The Buddha realized that life as usually lived is characterized by an underlying suffering, malaise, sense of unsatisfactoriness, Kierkegaardian anxiety, Sartrean anguish or Heideggerian forlornness. However, where he diverges from the three latter thinkers is in refusing to claim that such a condition was necessary.
The Buddha was not superficial in his analysis, but extremely thorough, as the Suttas of the Pali Canon reveal. He knew that not only the three mental conditions of clinging, aversion, and self-delusion can cause suffering, but also physical conditions such as being deprived of food, water, shelter, adequate basic clothing, and other such conditions.
The physical causes of suffering must be addressed through physical solutions; the mental causes of suffering must be addressed through mental solutions rooted in, for instance, mindfulness, detached witnessing, recognition, meditation, contemplation, and the cultivation of virtuous habits and insight.
Moreover, the the more we move out of our own personal suffering, the more we can attend to the suffering of others with sincere, not condescending, compassion.

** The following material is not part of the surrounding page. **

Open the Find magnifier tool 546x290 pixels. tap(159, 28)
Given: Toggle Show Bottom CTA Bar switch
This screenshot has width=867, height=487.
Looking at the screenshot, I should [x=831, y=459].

Some have claimed that Buddhism is an otherworldly and escapist philosophy, but the truth of the matter is that the Buddha confronted the natural order of things and looked deeply into the matters of death, sickness, old age, and other causes of human misery. His philosophy is focused on encounters, mindfulness of lived realities and facing facts, however unpleasant they may be. It is not an escapist philosophy.